Na mesma alegre tarde, Guilherme Pareiras, Ana Dourado e Lucio Rossi
Foto: Edy Fernandes

Curtas & Finas

Bacana ver nos bloquinhos que antecederam o nosso carnaval, as ruas e bares tomadas pela bela moçada de Belo Horizonte.

Com despojadas gatas, bronzeadas, com a sensualidade a flor da pele e a marquinha do biquíni a mostra, cantavam mais do que vou beijar-te agora, não me leve a mal, hoje é carnaval, colocavam em prática a onda do verão: o amor esportivo.

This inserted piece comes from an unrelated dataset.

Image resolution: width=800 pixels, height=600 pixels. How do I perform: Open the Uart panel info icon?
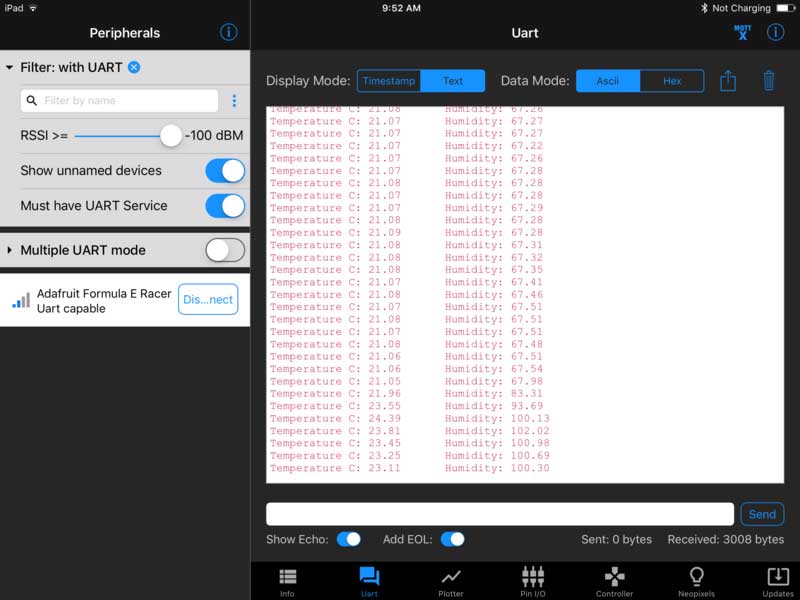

*Presente na folia da 68 La Pizzeria, Lucio Rossi, diretor da LVMH, entre um brinde e outro na tarde festiva, comemorava também o carnaval de Salvador onde a Chandon patrocina o camarote 2222 de Gilberto Gil.

Para a folia, exclusiva para convidados, Lúcio levará Ana Dourado da Agência New e Guilherme Parreiras. Na esteira, comemorava também o patrocínio oficial da Fórmula 1 para os próximos 10 anos.

*Do Rio de Janeiro, o mineiroca Omar “Catito” Peres, que em três meses colocará em circulação o Jornal do Brasil que acaba de adquirir. Antes disso, carimba o seu nome junto com Ricardo Amaral no novo Hippopotamus.